"Alors qu'assez trempés nous obstinions, tenace
Moi dans mon burberry ruisselant de la face
Sous ton manteau de plui' toi, conservant au sec
Le trésor de tes seins et tes cuisses avec
Il me vint tout à coup une idée mirifique"
Et une première dans mes années de blogs, me voici à parler d'un...recueil de poèmes, sachant que je ne sais absolument pas lire la poésie, encore moins en parler. Mais c'est un livre génialissime, et c'est monsieur Jacques Roubaud, alors...
Quelques souvenirs d'abord...monsieur Roubaud, 80 ans au compteur et une folle jeunesse (au sens de fraîcheur) d'esprit et d'écriture, je l'ai vu en conférence dans une salle je sais pas où il y a surement plus de quinze ans: je sais pas ce que je faisais là, je vais jamais à la moindre conférence (Ah si j'ai aussi vu Derrida et Louis-René des Forêts mais c'est tout !), mais donc en un sens je l'ai "vu". Roubaud c'est aussi quelques livres de lui jamais lus mais fort intrigants, dont mon plus précieux est un joli "album" (c'en est pas un) autour de la peinture de Constable: très beau, pas lu ! Et il y a un an et demi, c'est la décision casse-gueule et totalement irréfléchie de balancer au boulot son recueil Quelque chose noir sans évidemment l'avoir lu: j'ai bien galéré pendant les vacances, j'ai bien rien compris, j'ai bien flippé et puis...ce fut magique ! Une poésie assez ardue en apparence, coulant d'intelligence et d'inattendu en fait. Ya eu des échos !
Là, grâce à Marie Richeux (Marie Richeux je t'aime !), l'an dernier j'entends parler avec délices de son dernier ouvrage: Ode à la ligne 29 des autobus parisiens. Mis à part que comme toujours il se renouvelle absolument (une qualité artistique et humaine que je continue de vénérer), j'avais bien noté dans ma tête ce livre que, puisque recueil de poèmes, je ne lirai jamais. Et il y a peu il me tend les bras à la bibliothèque: quitte à ne pas le lire, autant le prendre et le ramener dans trois semaines !

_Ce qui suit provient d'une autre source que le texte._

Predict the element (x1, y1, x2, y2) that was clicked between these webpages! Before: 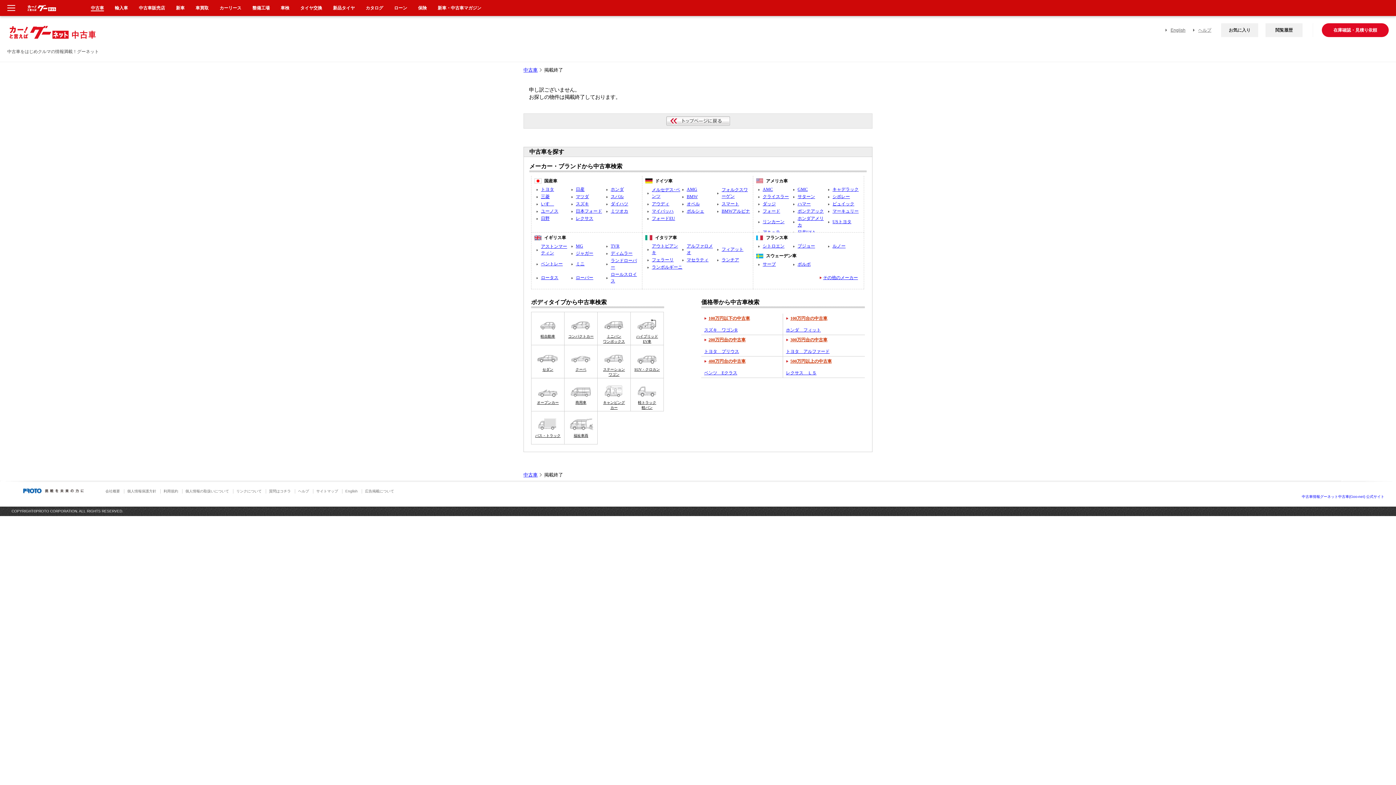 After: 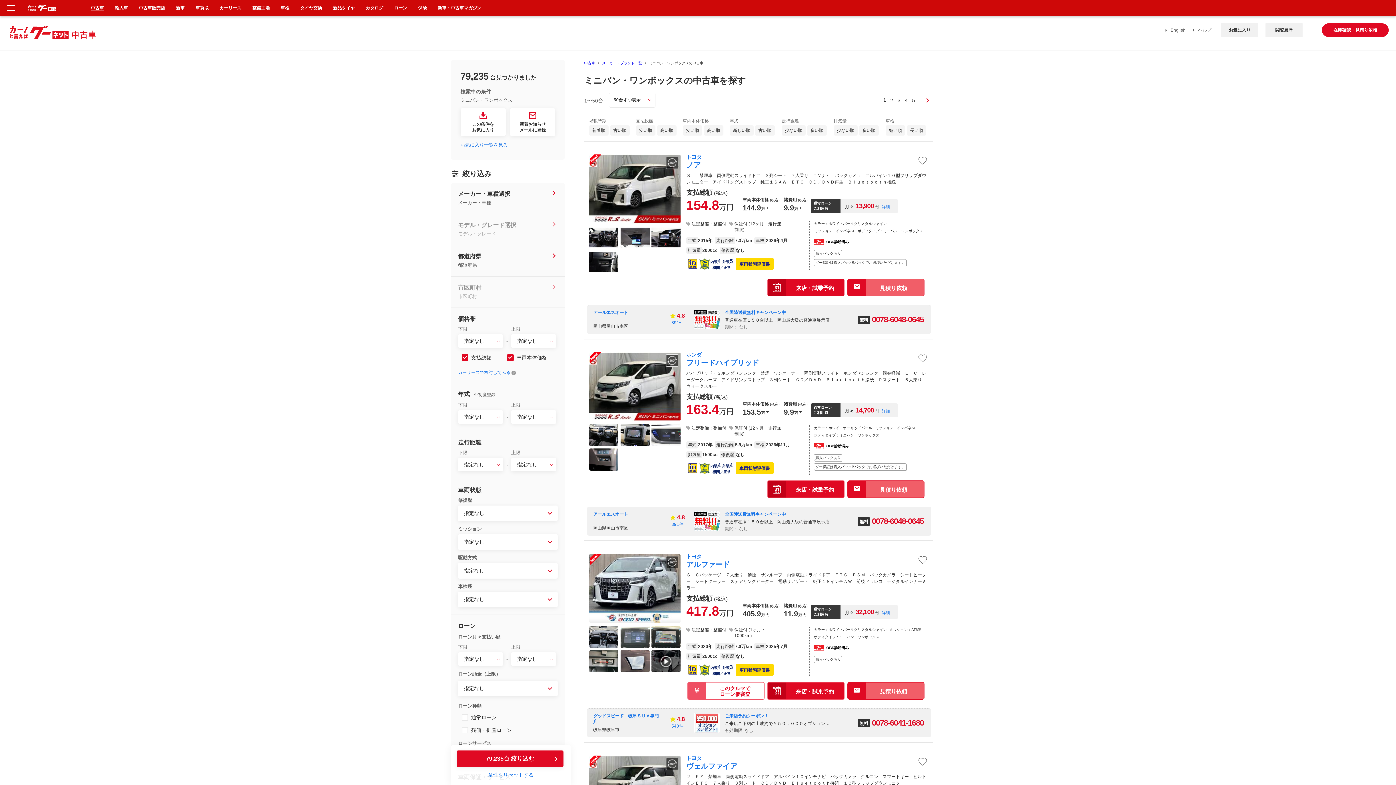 Action: label: ミニバン
ワンボックス bbox: (597, 312, 630, 345)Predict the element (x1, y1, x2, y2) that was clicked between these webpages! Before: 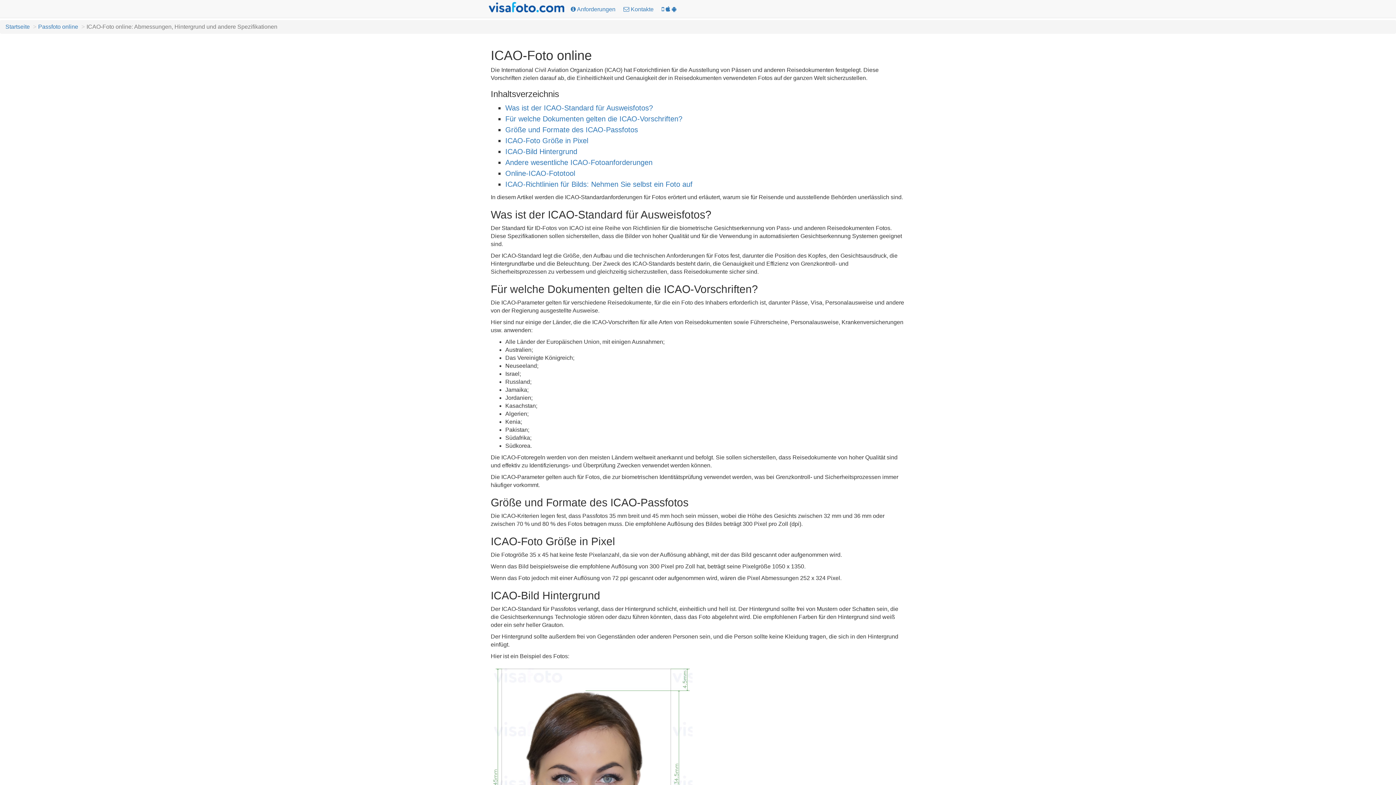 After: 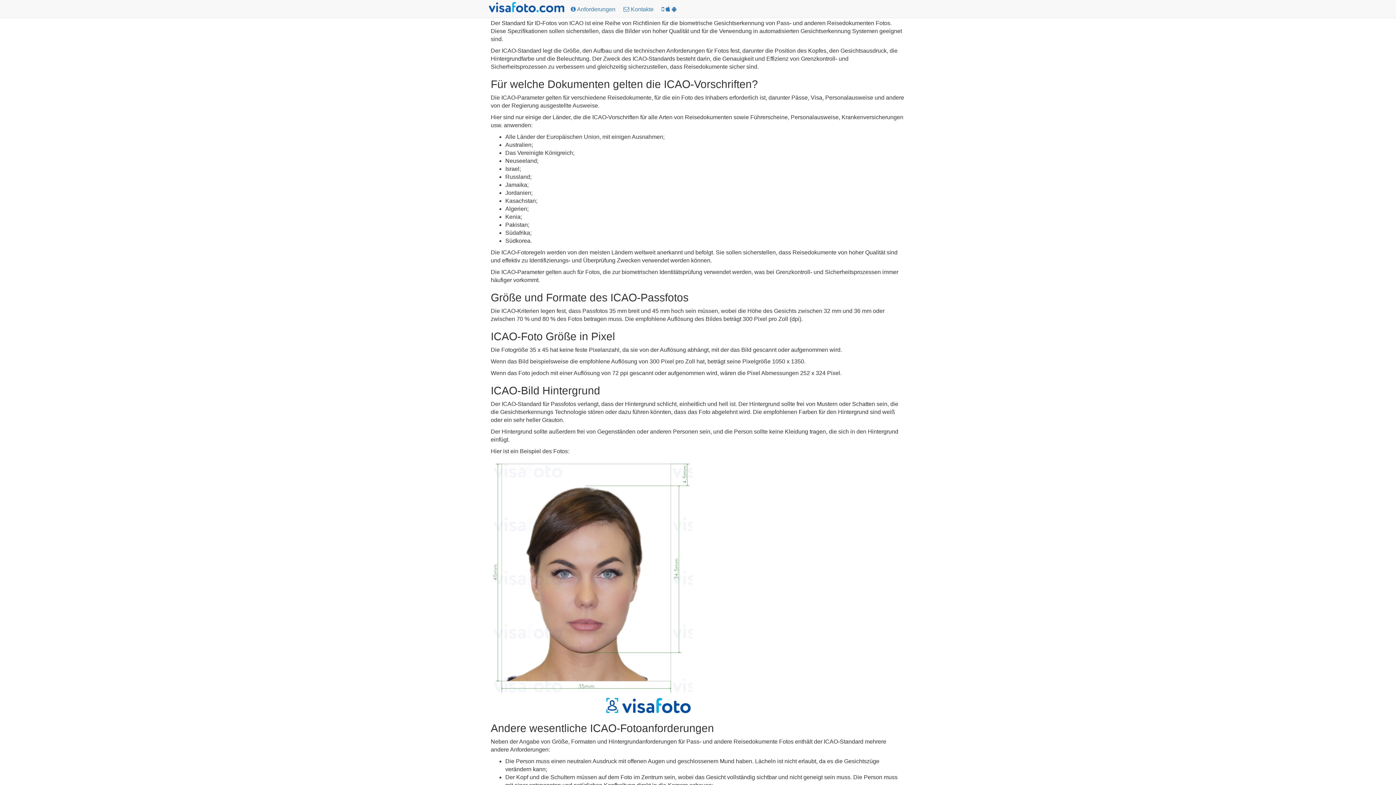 Action: bbox: (505, 104, 653, 112) label: Was ist der ICAO-Standard für Ausweisfotos?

Par acquis de conscience je feuillette: qu'est-ce que c'est encore que ça ??!! Orthographe non respectée, typographie bizarre pleine de blancs bizarres, plein de décalages, et en prime c'est écrit en plusieurs couleurs: noir, bleu, rouge, vert, mauve, gris, et j'en passe...moi je souris...un petit coup d'oeil sur une précision liminaire: les contraintes, tradition chez Roubaud puisque membre de l'OULIPO: c'est écrit en alexandrins, et les couleurs correspondent en fait à son goût des digressions, pour aider la lecture: il la conseille à voix haute...
Par réel acquis de conscience, je lis le début et là: c'est génial. Bien sûr il faut un léger temps d'adaptation, à la disposition, à l'orthographe et aux digressions: mais très vite, cet aspect ludique force le ravissement, tant le texte fourmille d'inventions. Et alors là, c'est clair, c'est parti: en fait Roubaud monte dans l'autobus 29, à Paris, et traverse l'intégralité de la ligne, chaque arrêt est une étape de l'ode.
Oh mais que c'est inventif, drôle, très drôle, beau, très beau, surprenant, très surprenant, ça emporte comme un torrent mais qui se donnerait les aspects d'un ruisseau. C'est modeste, humble, tout en allusion, mais derrière chaque vers brille la plus limpide intelligence: celle qui la ramène pas. Virtuosité totale, offerte en simplicité comme naturelle. Alors on traversera une ville, son présent et son passé, on rendra hommage en clin d'oeil à une multitude d'artistes, on croisera les passagers, les gens de la vie de Roubaud sans jamais que cela soit dit explicitement, on parlera de magasins, de glaces, de la mode grunge (passage faramineux de drôlerie), de l'enfance, de la vieillesse, il y aura même une petite aventure dans ce bus, on brassera finalement tout ce qui fait le sel de la vie, dans ses grandeurs comme dans son quotidien le plus anodin en apparence. Et on ressort du court livre gonflé à bloc, avec la seule envie d'aller vers du peu pour y déceler le grand (réciproque à vérifier !), mais toujours d'aller, de considérer nos bouts d'existence comme des promenades guidées par le parfum délicieux de l'ouverture d'esprit d'un monsieur de 80 ans chez qui tout pétille encore. Une ligne de bus, et tout repart toujours...probablement ma plus belle lecture de l'année, pour l'instant.
"Je suis le révolu het je suis la présence
Au sein d'un même corps de deux expéri-ence
Contradictoires."
Et un bon vieux Tricky des familles pour musique, ça a bien dix ans déjà ça.